Текстовый блок
• • • •

На главную сайта   Все о Ружанах

Васильев В.Н.


Для внука Тёмы и не только...
Воспоминания испытателя ракетной техники

 

© Васильев В.Н., 2008

Наш адрес: ruzhany@narod.ru

Наш Качанов, что называется, впоследствии не подкачал: он закончил очную адъюнктуру, защитил кандидатскую диссертацию, преподавал в Серпуховском ракетном училище, а затем в Москве.

Подходит к следующему, стоящему в строю офицеру:

– Гринь, у вас денег нет на парикмахерскую или вы в монахи собрались?

– Не успел. Схожу сегодня постригусь, товарищ майор.

– Завтра утром доложите об исполнении.

 

Примечательно, что Толя Гринь (по словам Коли Иконникова), оставив военную службу, будучи на пенсии, хотя и не стал монахом, однако всей душой обратился к христианской вере.

А вот и я предстал перед начальником, стою-то я в шеренге предпоследним, за мной лишь один Толя Непомнящий, самый низкорослый из нас офицер. Меньшиков осматривает внимательно меня с головы до ног, вроде бы всё в порядке. Оказывается, я тоже не без греха:

– Васильев, а почему вы академический значок не носите?

– Пропал значок, товарищ майор.

– Как это пропал?

– В общежитии один знакомый одолжил на вечер, да и не вернул, товарищ майор.

– Плохо. Заказывайте в академии дубликат.

Однажды Меньшиков вызвал меня к себе в кабинет и стал расспрашивать о каком-то агрегате, стараясь вникнуть в суть вплоть до мелочей. А в это время неоднократно звонил у него на столе телефон, кто-то требовал немедленного прибытия на совещание. На том совещании одним из вопросов должен был обсуждаться и тот, ради чего он меня и расспрашивал. Виктор Иванович хотел выглядеть на обсуждении полностью в курсе дела. А сам продолжал расспросы. Когда раздался очередной звонок, он, протянул было руку, но отдёрнул её и велел трубку поднять мне:

– Васильев, скажите, что я уже ушёл.

– Есть, товарищ майор.

Он выяснил тем временем последнюю подробность и буквально бегом отправился на совещание.

• • • •

Задания
1 – Определите, согласуется ли с фрагментом воспоминаний каждое утверждение: (a) Качанов преподавал в Серпуховском ракетном училище; (b) Толя Непомнящий стоял в шеренге перед Васильевым; (c) Меньшиков сам ответил на очередной телефонный звонок. Для каждого дайте ответ «да» или «нет» и приведите решающие слова фрагмента дословно.
2 – Выведите дословно отрывок из фрагмента воспоминаний: начните со слов, в которых есть «Подходит к следующему, стоящему», и остановитесь после слов «постригусь, товарищ майор.».
Следующий далее листинг взят из другого источника.

Выборка данных
• • • •

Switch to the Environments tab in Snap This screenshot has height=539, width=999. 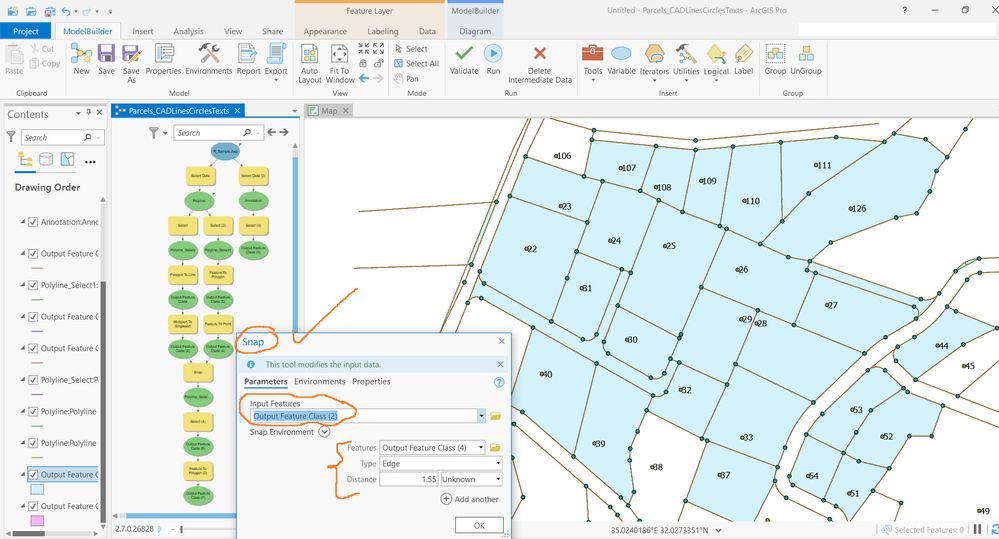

• • • •

Полные решения
1 –
(a) Да: «преподавал в Серпуховском ракетном училище, а затем в Москве».
(b) Нет: «за мной лишь один Толя Непомнящий».
(c) Нет: «велел трубку поднять мне».

2 –
Подходит к следующему, стоящему в строю офицеру:

– Гринь, у вас денег нет на парикмахерскую или вы в монахи собрались?

– Не успел. Схожу сегодня постригусь, товарищ майор.